*Your task*.
Among the entries below, please repeat exactly and only the lines from the line containing "Image resolution: width=1456" to the line containing "1560x784 pixels. How", both lines included.

*Source data*.

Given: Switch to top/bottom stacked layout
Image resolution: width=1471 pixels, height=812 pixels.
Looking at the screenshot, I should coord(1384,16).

==

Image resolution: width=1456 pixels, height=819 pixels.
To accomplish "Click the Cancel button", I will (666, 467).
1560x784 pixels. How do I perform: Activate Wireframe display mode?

*Task result*.
Image resolution: width=1456 pixels, height=819 pixels.
To accomplish "Click the Cancel button", I will (666, 467).
1560x784 pixels. How do I perform: Activate Wireframe display mode?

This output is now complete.